=== RECORDS FOR PROCESSING ===
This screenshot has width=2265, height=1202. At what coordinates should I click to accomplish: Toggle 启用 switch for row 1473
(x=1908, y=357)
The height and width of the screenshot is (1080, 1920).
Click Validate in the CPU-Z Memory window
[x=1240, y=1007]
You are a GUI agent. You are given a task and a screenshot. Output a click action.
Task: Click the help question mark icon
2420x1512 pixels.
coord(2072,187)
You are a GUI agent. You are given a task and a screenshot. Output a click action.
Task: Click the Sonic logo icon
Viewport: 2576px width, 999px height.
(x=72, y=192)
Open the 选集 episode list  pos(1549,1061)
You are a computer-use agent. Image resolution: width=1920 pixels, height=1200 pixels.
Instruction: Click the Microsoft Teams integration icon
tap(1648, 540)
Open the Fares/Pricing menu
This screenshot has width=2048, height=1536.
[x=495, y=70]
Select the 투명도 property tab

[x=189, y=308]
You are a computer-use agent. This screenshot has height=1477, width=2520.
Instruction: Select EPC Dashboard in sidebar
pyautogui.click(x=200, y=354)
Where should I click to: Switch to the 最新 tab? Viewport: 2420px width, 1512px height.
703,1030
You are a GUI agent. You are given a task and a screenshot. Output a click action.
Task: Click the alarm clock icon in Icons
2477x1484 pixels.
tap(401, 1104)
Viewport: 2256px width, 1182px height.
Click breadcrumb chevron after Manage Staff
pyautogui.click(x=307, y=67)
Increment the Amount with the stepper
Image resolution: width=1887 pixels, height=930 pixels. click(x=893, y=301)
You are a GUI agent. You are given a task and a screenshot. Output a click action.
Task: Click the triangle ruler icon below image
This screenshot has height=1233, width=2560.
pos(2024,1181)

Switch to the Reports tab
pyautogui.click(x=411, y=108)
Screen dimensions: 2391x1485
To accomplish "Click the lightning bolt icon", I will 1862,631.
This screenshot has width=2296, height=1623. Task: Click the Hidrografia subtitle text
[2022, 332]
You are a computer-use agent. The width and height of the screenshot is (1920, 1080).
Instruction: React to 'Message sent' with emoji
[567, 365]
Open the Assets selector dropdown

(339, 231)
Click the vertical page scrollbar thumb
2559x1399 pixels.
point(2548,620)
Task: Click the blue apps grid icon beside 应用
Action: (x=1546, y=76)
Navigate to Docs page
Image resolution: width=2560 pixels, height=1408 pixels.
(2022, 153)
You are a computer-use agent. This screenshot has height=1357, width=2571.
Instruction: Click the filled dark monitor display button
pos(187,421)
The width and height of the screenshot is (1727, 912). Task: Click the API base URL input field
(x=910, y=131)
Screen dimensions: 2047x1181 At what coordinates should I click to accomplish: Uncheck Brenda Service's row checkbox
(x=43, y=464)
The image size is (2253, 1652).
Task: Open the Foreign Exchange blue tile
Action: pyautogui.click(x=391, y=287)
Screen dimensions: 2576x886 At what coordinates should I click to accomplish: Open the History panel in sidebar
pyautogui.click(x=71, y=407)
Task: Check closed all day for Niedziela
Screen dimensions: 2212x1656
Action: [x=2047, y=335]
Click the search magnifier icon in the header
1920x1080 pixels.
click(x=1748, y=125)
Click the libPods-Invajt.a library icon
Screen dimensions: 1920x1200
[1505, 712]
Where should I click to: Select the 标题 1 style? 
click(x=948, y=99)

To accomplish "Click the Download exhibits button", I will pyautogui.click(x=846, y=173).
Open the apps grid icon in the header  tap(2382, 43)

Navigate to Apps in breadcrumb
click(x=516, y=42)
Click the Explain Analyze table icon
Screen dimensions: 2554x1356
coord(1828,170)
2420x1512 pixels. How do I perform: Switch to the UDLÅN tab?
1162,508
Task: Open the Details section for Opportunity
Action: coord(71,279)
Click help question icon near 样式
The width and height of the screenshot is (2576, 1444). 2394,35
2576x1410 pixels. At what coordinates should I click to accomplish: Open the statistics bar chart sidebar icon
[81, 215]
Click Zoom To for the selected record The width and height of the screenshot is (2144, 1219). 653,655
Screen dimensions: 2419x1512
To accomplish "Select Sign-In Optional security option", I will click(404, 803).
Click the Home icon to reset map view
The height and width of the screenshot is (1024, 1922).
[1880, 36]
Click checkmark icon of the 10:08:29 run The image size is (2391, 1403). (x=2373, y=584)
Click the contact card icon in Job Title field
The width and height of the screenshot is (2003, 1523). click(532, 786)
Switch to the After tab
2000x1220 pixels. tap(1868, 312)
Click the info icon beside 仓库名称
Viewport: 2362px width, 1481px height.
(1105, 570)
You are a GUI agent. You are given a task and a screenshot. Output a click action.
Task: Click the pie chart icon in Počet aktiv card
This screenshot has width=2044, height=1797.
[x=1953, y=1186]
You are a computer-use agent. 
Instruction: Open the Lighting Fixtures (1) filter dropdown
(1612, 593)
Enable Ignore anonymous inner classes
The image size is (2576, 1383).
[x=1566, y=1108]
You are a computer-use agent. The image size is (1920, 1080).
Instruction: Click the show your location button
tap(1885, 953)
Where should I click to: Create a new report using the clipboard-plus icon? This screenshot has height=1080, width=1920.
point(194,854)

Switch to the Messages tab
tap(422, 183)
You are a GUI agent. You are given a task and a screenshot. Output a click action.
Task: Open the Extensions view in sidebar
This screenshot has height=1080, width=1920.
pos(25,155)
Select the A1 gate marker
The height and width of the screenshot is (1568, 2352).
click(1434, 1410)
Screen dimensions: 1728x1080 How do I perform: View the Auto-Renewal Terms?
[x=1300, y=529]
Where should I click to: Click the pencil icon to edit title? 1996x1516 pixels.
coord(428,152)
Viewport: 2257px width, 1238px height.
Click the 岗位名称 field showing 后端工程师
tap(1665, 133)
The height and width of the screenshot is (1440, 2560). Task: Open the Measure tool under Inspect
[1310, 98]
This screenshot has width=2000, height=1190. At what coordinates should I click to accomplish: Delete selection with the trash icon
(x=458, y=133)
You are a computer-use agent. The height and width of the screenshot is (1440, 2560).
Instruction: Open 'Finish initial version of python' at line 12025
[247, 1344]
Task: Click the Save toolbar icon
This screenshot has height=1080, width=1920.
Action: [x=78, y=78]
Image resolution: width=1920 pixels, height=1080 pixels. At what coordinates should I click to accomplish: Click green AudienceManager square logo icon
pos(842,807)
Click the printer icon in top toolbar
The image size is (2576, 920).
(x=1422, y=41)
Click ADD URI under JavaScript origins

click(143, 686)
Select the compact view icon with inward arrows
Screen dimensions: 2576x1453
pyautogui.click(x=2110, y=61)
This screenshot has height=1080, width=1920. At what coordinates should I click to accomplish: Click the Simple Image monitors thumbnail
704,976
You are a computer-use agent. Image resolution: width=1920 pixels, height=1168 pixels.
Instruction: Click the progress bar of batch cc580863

=== WORK ITEM ===
What you output should match every line above exactly.

=== ANSWER SPACE ===
This screenshot has width=2265, height=1202. At what coordinates should I click to accomplish: Toggle 启用 switch for row 1473
(x=1908, y=357)
The height and width of the screenshot is (1080, 1920).
Click Validate in the CPU-Z Memory window
[x=1240, y=1007]
You are a GUI agent. You are given a task and a screenshot. Output a click action.
Task: Click the help question mark icon
2420x1512 pixels.
coord(2072,187)
You are a GUI agent. You are given a task and a screenshot. Output a click action.
Task: Click the Sonic logo icon
Viewport: 2576px width, 999px height.
(x=72, y=192)
Open the 选集 episode list  pos(1549,1061)
You are a computer-use agent. Image resolution: width=1920 pixels, height=1200 pixels.
Instruction: Click the Microsoft Teams integration icon
tap(1648, 540)
Open the Fares/Pricing menu
This screenshot has width=2048, height=1536.
[x=495, y=70]
Select the 투명도 property tab

[x=189, y=308]
You are a computer-use agent. This screenshot has height=1477, width=2520.
Instruction: Select EPC Dashboard in sidebar
pyautogui.click(x=200, y=354)
Where should I click to: Switch to the 最新 tab? Viewport: 2420px width, 1512px height.
703,1030
You are a GUI agent. You are given a task and a screenshot. Output a click action.
Task: Click the alarm clock icon in Icons
2477x1484 pixels.
tap(401, 1104)
Viewport: 2256px width, 1182px height.
Click breadcrumb chevron after Manage Staff
pyautogui.click(x=307, y=67)
Increment the Amount with the stepper
Image resolution: width=1887 pixels, height=930 pixels. click(x=893, y=301)
You are a GUI agent. You are given a task and a screenshot. Output a click action.
Task: Click the triangle ruler icon below image
This screenshot has height=1233, width=2560.
pos(2024,1181)

Switch to the Reports tab
pyautogui.click(x=411, y=108)
Screen dimensions: 2391x1485
To accomplish "Click the lightning bolt icon", I will 1862,631.
This screenshot has width=2296, height=1623. Task: Click the Hidrografia subtitle text
[2022, 332]
You are a computer-use agent. The width and height of the screenshot is (1920, 1080).
Instruction: React to 'Message sent' with emoji
[567, 365]
Open the Assets selector dropdown

(339, 231)
Click the vertical page scrollbar thumb
2559x1399 pixels.
point(2548,620)
Task: Click the blue apps grid icon beside 应用
Action: (x=1546, y=76)
Navigate to Docs page
Image resolution: width=2560 pixels, height=1408 pixels.
(2022, 153)
You are a computer-use agent. This screenshot has height=1357, width=2571.
Instruction: Click the filled dark monitor display button
pos(187,421)
The width and height of the screenshot is (1727, 912). Task: Click the API base URL input field
(x=910, y=131)
Screen dimensions: 2047x1181 At what coordinates should I click to accomplish: Uncheck Brenda Service's row checkbox
(x=43, y=464)
The image size is (2253, 1652).
Task: Open the Foreign Exchange blue tile
Action: pyautogui.click(x=391, y=287)
Screen dimensions: 2576x886 At what coordinates should I click to accomplish: Open the History panel in sidebar
pyautogui.click(x=71, y=407)
Task: Check closed all day for Niedziela
Screen dimensions: 2212x1656
Action: [x=2047, y=335]
Click the search magnifier icon in the header
1920x1080 pixels.
click(x=1748, y=125)
Click the libPods-Invajt.a library icon
Screen dimensions: 1920x1200
[1505, 712]
Where should I click to: Select the 标题 1 style? 
click(x=948, y=99)

To accomplish "Click the Download exhibits button", I will pyautogui.click(x=846, y=173).
Open the apps grid icon in the header  tap(2382, 43)

Navigate to Apps in breadcrumb
click(x=516, y=42)
Click the Explain Analyze table icon
Screen dimensions: 2554x1356
coord(1828,170)
2420x1512 pixels. How do I perform: Switch to the UDLÅN tab?
1162,508
Task: Open the Details section for Opportunity
Action: coord(71,279)
Click help question icon near 样式
The width and height of the screenshot is (2576, 1444). 2394,35
2576x1410 pixels. At what coordinates should I click to accomplish: Open the statistics bar chart sidebar icon
[81, 215]
Click Zoom To for the selected record The width and height of the screenshot is (2144, 1219). 653,655
Screen dimensions: 2419x1512
To accomplish "Select Sign-In Optional security option", I will click(404, 803).
Click the Home icon to reset map view
The height and width of the screenshot is (1024, 1922).
[1880, 36]
Click checkmark icon of the 10:08:29 run The image size is (2391, 1403). (x=2373, y=584)
Click the contact card icon in Job Title field
The width and height of the screenshot is (2003, 1523). click(532, 786)
Switch to the After tab
2000x1220 pixels. tap(1868, 312)
Click the info icon beside 仓库名称
Viewport: 2362px width, 1481px height.
(1105, 570)
You are a GUI agent. You are given a task and a screenshot. Output a click action.
Task: Click the pie chart icon in Počet aktiv card
This screenshot has width=2044, height=1797.
[x=1953, y=1186]
You are a computer-use agent. 
Instruction: Open the Lighting Fixtures (1) filter dropdown
(1612, 593)
Enable Ignore anonymous inner classes
The image size is (2576, 1383).
[x=1566, y=1108]
You are a computer-use agent. The image size is (1920, 1080).
Instruction: Click the show your location button
tap(1885, 953)
Where should I click to: Create a new report using the clipboard-plus icon? This screenshot has height=1080, width=1920.
point(194,854)

Switch to the Messages tab
tap(422, 183)
You are a GUI agent. You are given a task and a screenshot. Output a click action.
Task: Open the Extensions view in sidebar
This screenshot has height=1080, width=1920.
pos(25,155)
Select the A1 gate marker
The height and width of the screenshot is (1568, 2352).
click(1434, 1410)
Screen dimensions: 1728x1080 How do I perform: View the Auto-Renewal Terms?
[x=1300, y=529]
Where should I click to: Click the pencil icon to edit title? 1996x1516 pixels.
coord(428,152)
Viewport: 2257px width, 1238px height.
Click the 岗位名称 field showing 后端工程师
tap(1665, 133)
The height and width of the screenshot is (1440, 2560). Task: Open the Measure tool under Inspect
[1310, 98]
This screenshot has width=2000, height=1190. At what coordinates should I click to accomplish: Delete selection with the trash icon
(x=458, y=133)
You are a computer-use agent. The height and width of the screenshot is (1440, 2560).
Instruction: Open 'Finish initial version of python' at line 12025
[247, 1344]
Task: Click the Save toolbar icon
This screenshot has height=1080, width=1920.
Action: [x=78, y=78]
Image resolution: width=1920 pixels, height=1080 pixels. At what coordinates should I click to accomplish: Click green AudienceManager square logo icon
pos(842,807)
Click the printer icon in top toolbar
The image size is (2576, 920).
(x=1422, y=41)
Click ADD URI under JavaScript origins

click(143, 686)
Select the compact view icon with inward arrows
Screen dimensions: 2576x1453
pyautogui.click(x=2110, y=61)
This screenshot has height=1080, width=1920. At what coordinates should I click to accomplish: Click the Simple Image monitors thumbnail
704,976
You are a computer-use agent. Image resolution: width=1920 pixels, height=1168 pixels.
Instruction: Click the progress bar of batch cc580863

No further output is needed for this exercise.